(Pixel coordinate grounding data)
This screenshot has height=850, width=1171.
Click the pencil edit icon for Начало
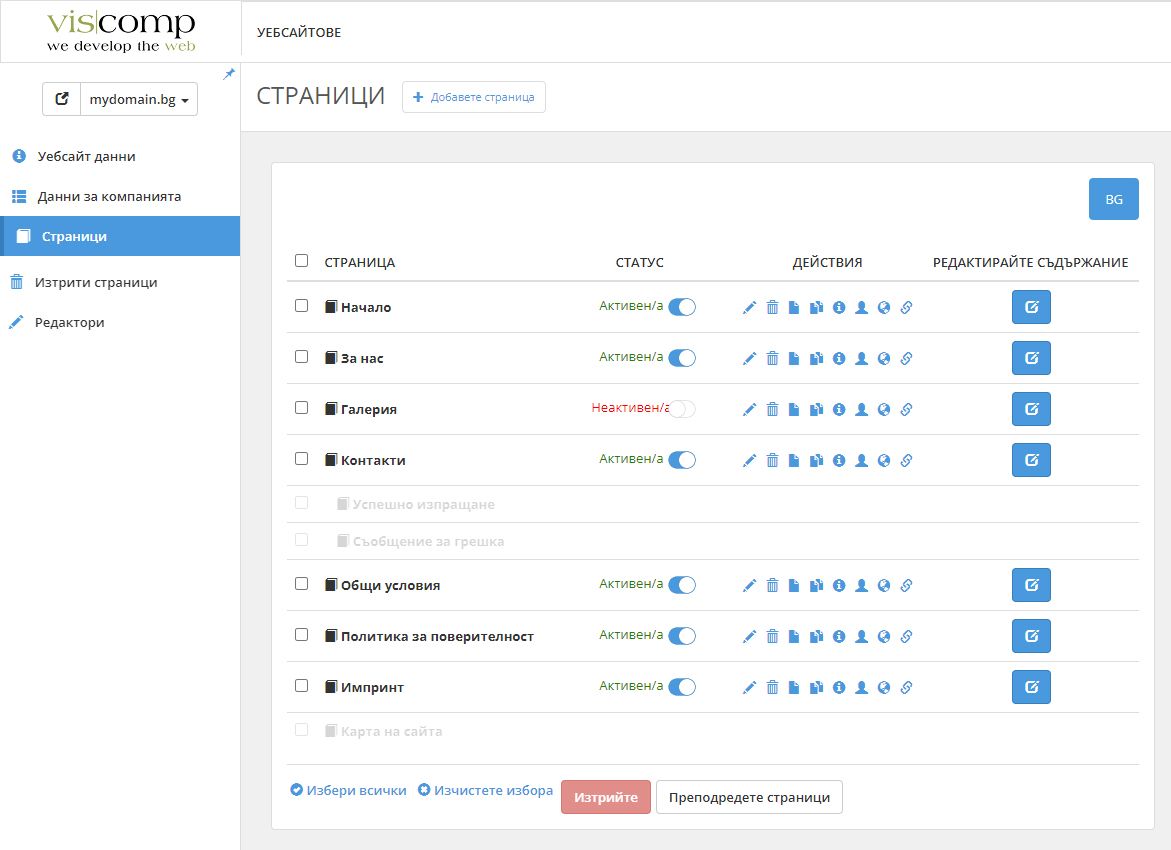pos(750,308)
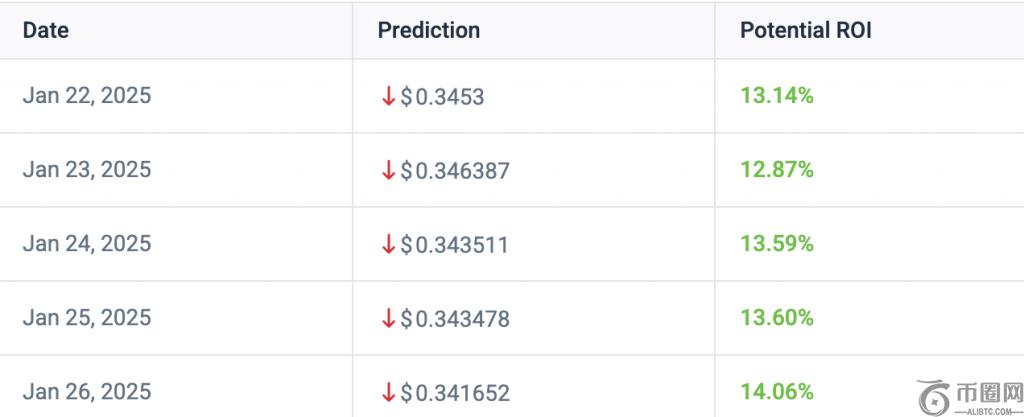
Task: Click the 13.59% ROI value
Action: coord(776,244)
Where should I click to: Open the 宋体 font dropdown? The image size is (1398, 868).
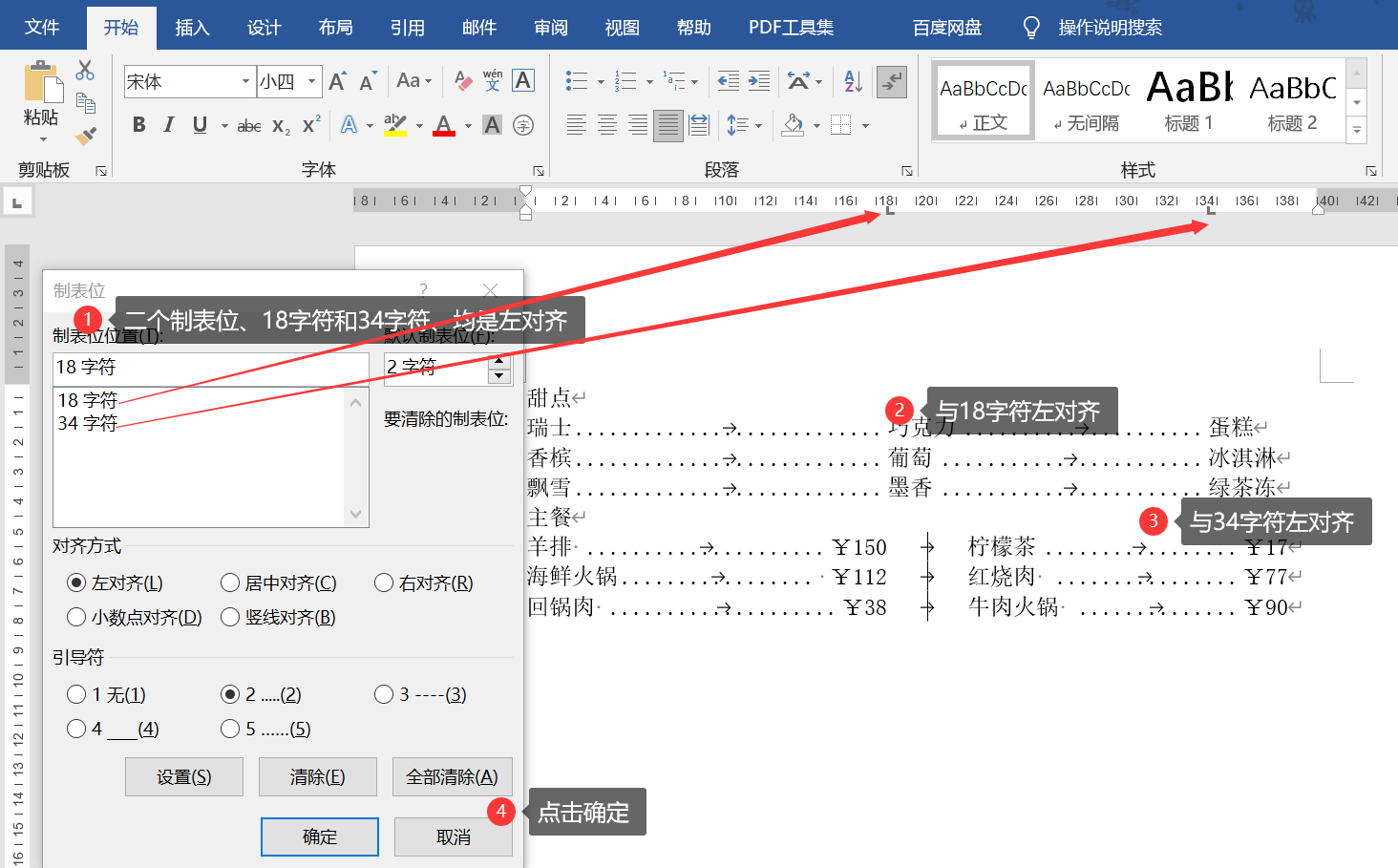pyautogui.click(x=246, y=81)
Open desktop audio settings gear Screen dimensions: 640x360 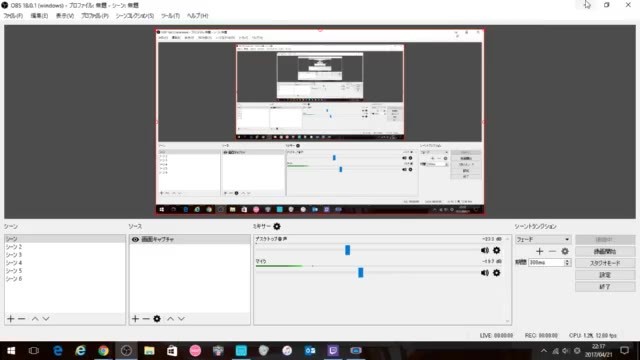tap(496, 250)
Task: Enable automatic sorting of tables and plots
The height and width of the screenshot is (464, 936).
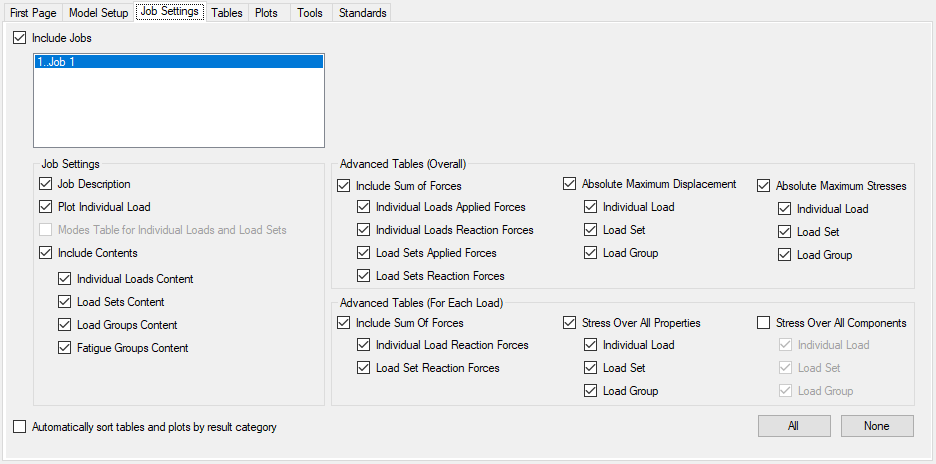Action: (x=21, y=427)
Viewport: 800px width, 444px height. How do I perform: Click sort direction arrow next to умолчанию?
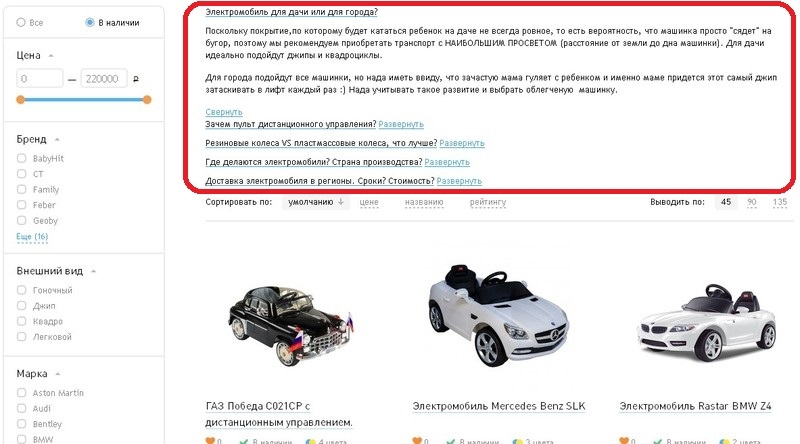pyautogui.click(x=341, y=202)
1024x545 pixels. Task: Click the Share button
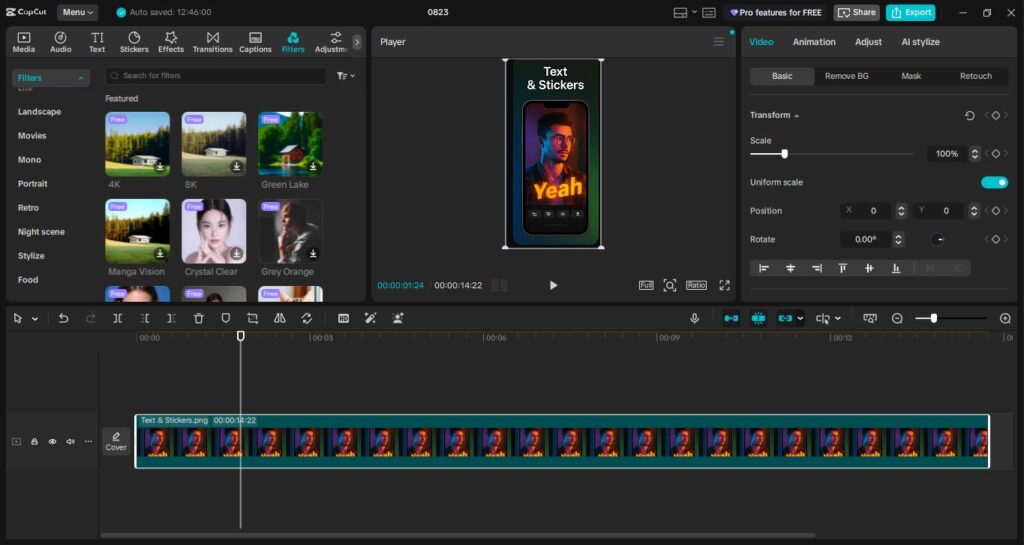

● Your goal:
Beginning at the line that contains "The height and", retype each line of the data above through the very last one. Do not retype the pictures.

● Solution to this problem:
The height and width of the screenshot is (464, 936).
Action: (x=21, y=427)
Viewport: 800px width, 444px height. How do I perform: Click sort direction arrow next to умолчанию?
pyautogui.click(x=341, y=202)
1024x545 pixels. Task: Click the Share button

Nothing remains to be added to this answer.